(INSTRUCTIONS TO FOLLOW):
Quote the entries beginning at the line that contains "Where should I click to: Click the padlock" and ending after the line that contains "tap(604, 33)", reproducing them verbatim. Omit the pictures from your answer.

BEGIN RECORDS TO USE

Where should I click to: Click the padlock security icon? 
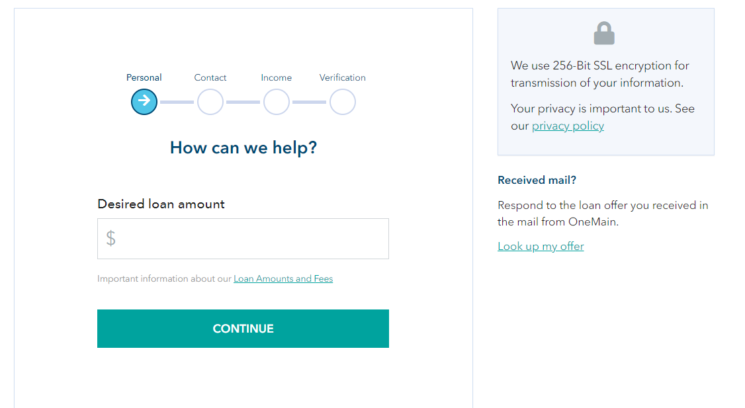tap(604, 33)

END RECORDS TO USE
BEGIN RECORDS TO USE

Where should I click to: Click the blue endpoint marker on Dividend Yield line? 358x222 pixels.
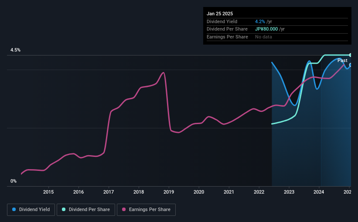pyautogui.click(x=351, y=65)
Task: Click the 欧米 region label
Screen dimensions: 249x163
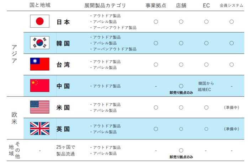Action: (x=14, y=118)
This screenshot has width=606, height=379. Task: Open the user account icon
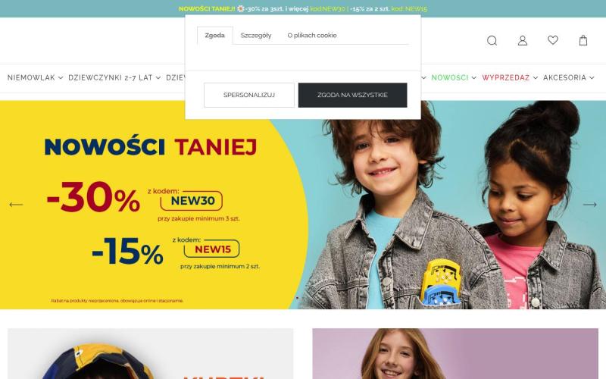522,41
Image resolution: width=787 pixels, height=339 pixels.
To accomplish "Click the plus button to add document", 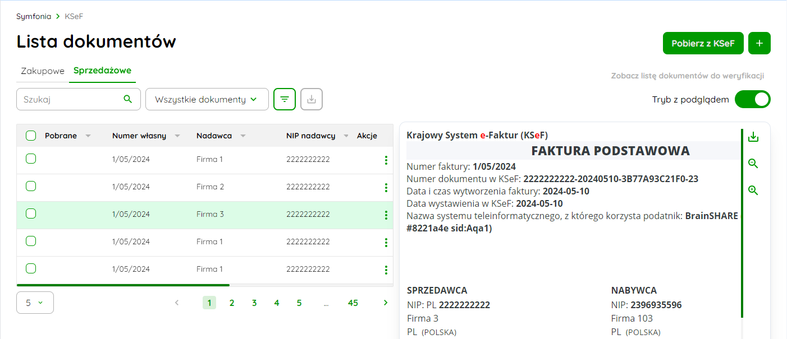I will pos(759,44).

END RECORDS TO USE
BEGIN RECORDS TO USE

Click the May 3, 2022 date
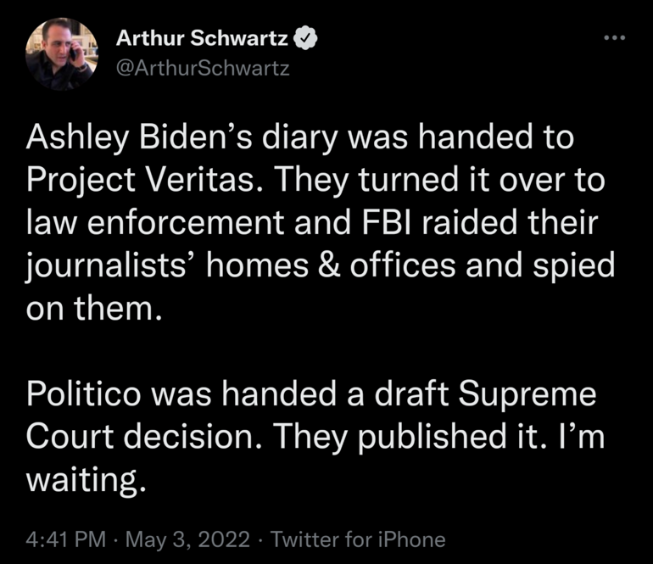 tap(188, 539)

END RECORDS TO USE

(ANSWER TO THE PROBLEM):
Where should I click to: Click the padlock security icon? 
tap(604, 33)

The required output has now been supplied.